Saved entries:
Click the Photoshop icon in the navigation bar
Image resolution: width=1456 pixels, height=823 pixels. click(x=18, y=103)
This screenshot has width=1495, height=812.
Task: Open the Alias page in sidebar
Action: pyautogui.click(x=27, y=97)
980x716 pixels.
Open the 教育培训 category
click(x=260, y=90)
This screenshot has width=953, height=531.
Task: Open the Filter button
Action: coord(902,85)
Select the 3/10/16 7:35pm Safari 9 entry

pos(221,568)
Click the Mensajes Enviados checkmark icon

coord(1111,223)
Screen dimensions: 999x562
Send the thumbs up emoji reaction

§ **WHAT YOU ARE ASKED TO DO**
Set down, unchanged, only those lines above that fall between the line with "Open the 教育培训 category" and the line with "Screen dimensions: 999x562", the two end lines included.

§ **EXERCISE ANSWER**
Open the 教育培训 category
click(x=260, y=90)
This screenshot has width=953, height=531.
Task: Open the Filter button
Action: coord(902,85)
Select the 3/10/16 7:35pm Safari 9 entry

pos(221,568)
Click the Mensajes Enviados checkmark icon

coord(1111,223)
Screen dimensions: 999x562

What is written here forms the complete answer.